IF we can reproduce it on another 4890 Scanner then this is certainly a first time appearance of this kind of "flaw", and we have to think about if/how we can compensate for the color drift in SilverFast.

IF it cannot be reproduce it, it surely is a Hardware defect...

Are you 100% sure that it only occurs in Negative Mode ??

My line of thought would be that it might be also there in positive transparency mode, but that the ( very steep ) negafix curves amplify the problem to an easy visible scale...

Well, i keep you posted after we gave it a try, until that it would be nice if someone else with a 4890 could verify that too...

Greetings,

Nils Heidorn. R & D, LaserSoft Imaging AG

PostPosted: Mon Dec 19, 2005 6:19 pm
by DonS
Nils, here is something you might find interesting.

If while scanning negatives I use the auto-correct functions of the HP software it overcorrects in the exact opposite direction of the problem I have above, that is, the prescan and scans below 1200 optical look underexposed and magenta, therefore scans in the range where I have the problem look correct. This is one reason I never used auto-correct with the HP software, the prescans looked awful.

I had wondered why the HP software auto-correct function was so far off when scanning negatives and just chalked it up to the usual so I quit using it.
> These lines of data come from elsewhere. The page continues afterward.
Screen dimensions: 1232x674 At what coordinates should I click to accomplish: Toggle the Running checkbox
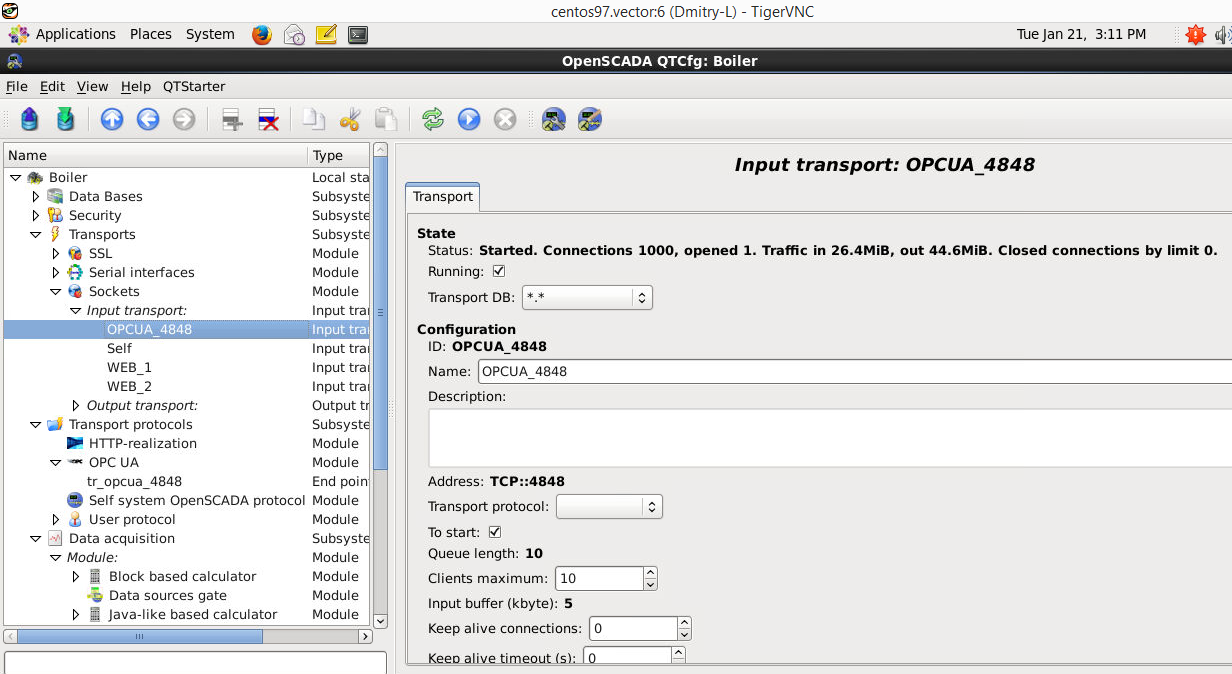(x=499, y=271)
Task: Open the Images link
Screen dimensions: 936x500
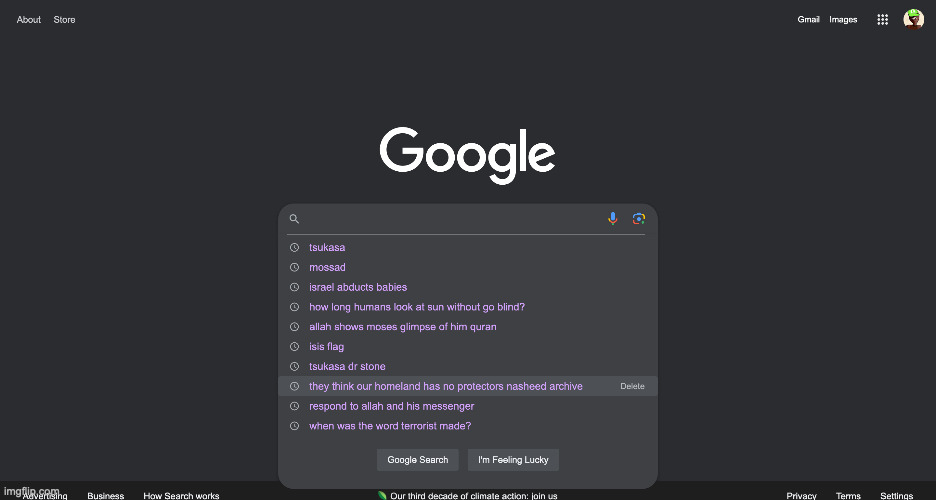Action: click(x=843, y=20)
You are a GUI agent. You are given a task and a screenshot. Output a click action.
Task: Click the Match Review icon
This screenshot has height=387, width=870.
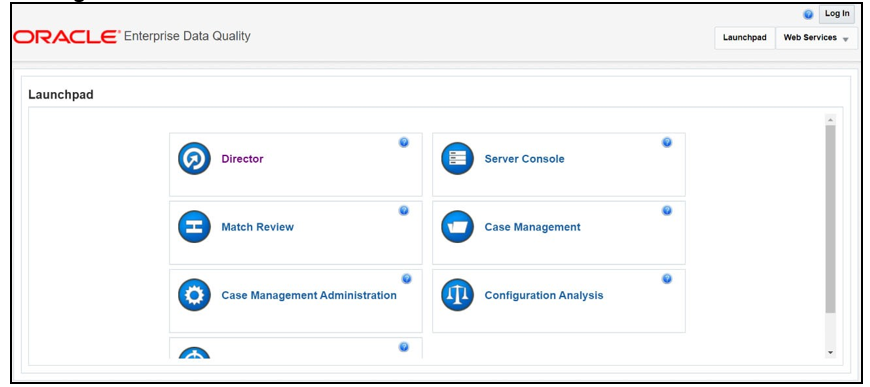[x=194, y=227]

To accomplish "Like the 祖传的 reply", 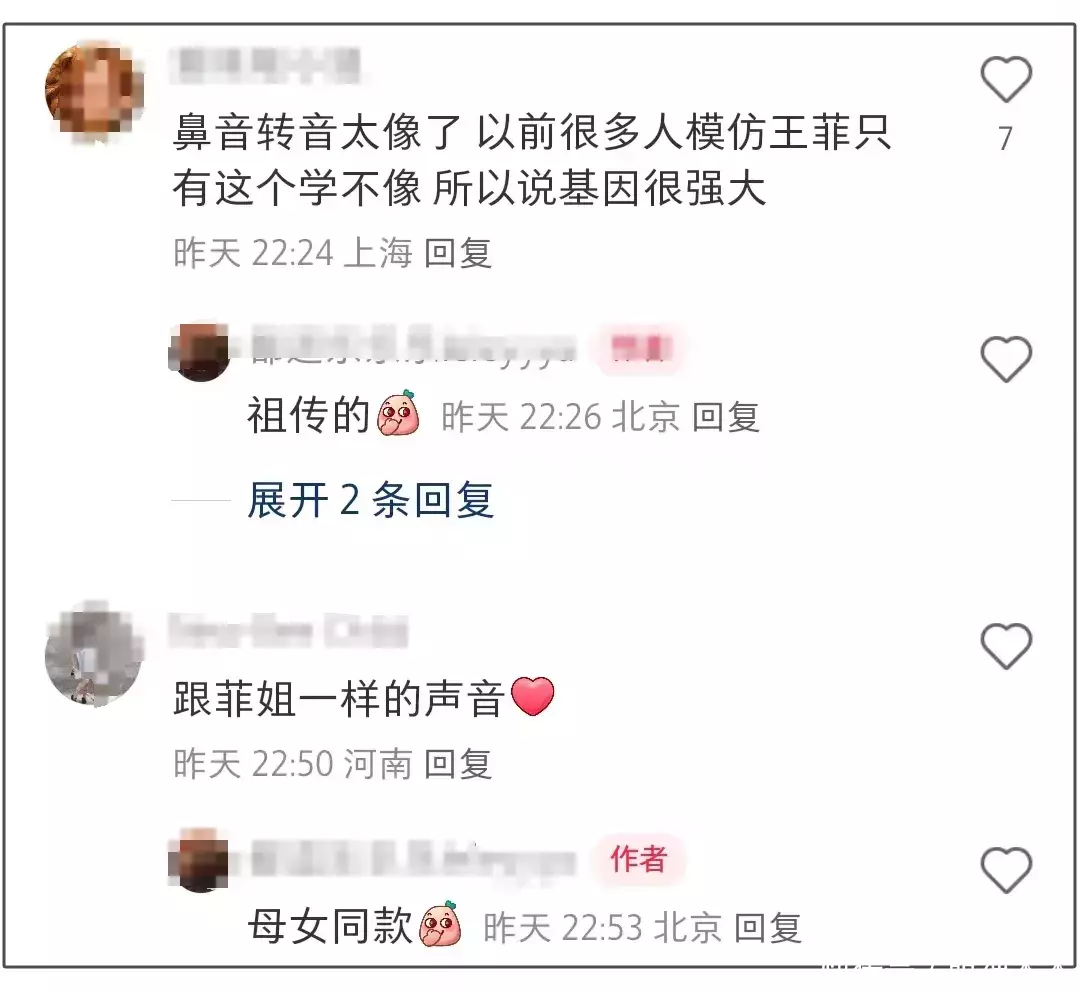I will [x=1006, y=359].
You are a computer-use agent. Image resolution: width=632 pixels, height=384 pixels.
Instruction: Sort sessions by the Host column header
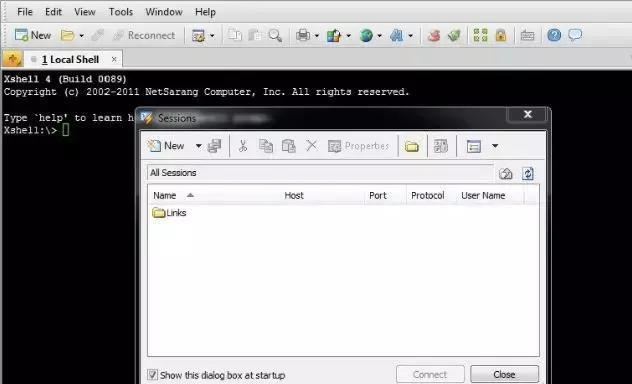294,195
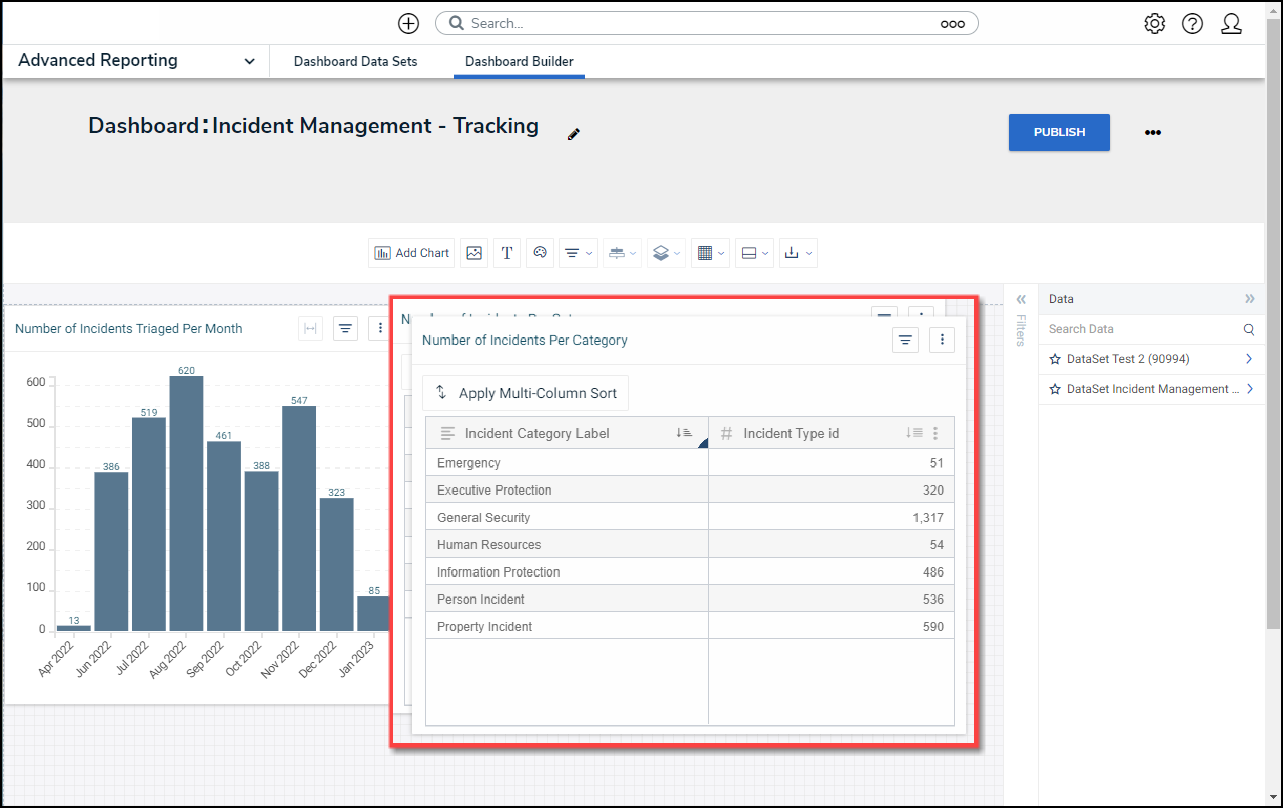Filter the Incidents Per Category chart

tap(905, 340)
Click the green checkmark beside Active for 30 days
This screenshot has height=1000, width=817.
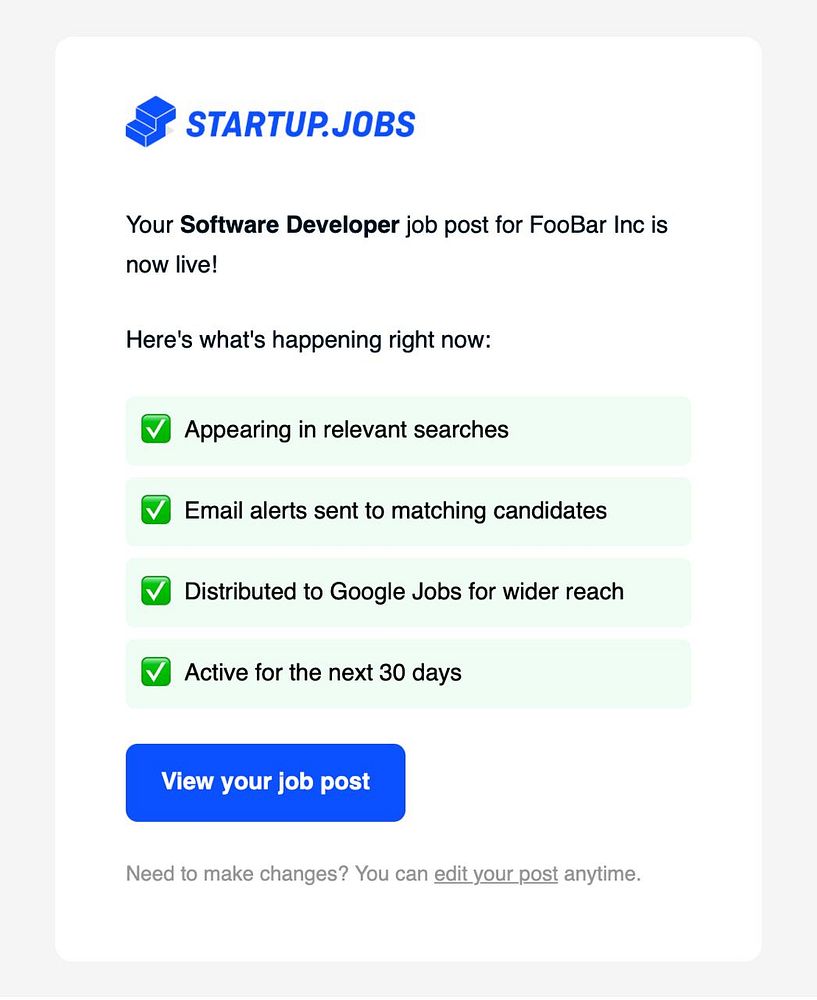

Now I also see that when scanning slides and prints the HP auto-correct is in the ballpark, not perfect by any means, but a useful starting point.

If this can be reproduced on another 4890 it just may be that HP is aware of the color and lighting shift when scanning negatives and is correcting for it in their software but not at a driver level. Since for most uses you don't get a useful size from a negative scan at the the lower resolutions and wouldn't scan that small of a size they could do that. I don't have another 4890 to test this myself.

Are you 100% sure that it only occurs in Negative Mode ??


Yes in both scanning interfaces the difference between low and high resolution scans using slides and prints scan is negligible. In thumbnails it can't be seen at all and at larger sizes only a direct side-by-side shows very slight differences.

I want to thank you and degrub for the responses.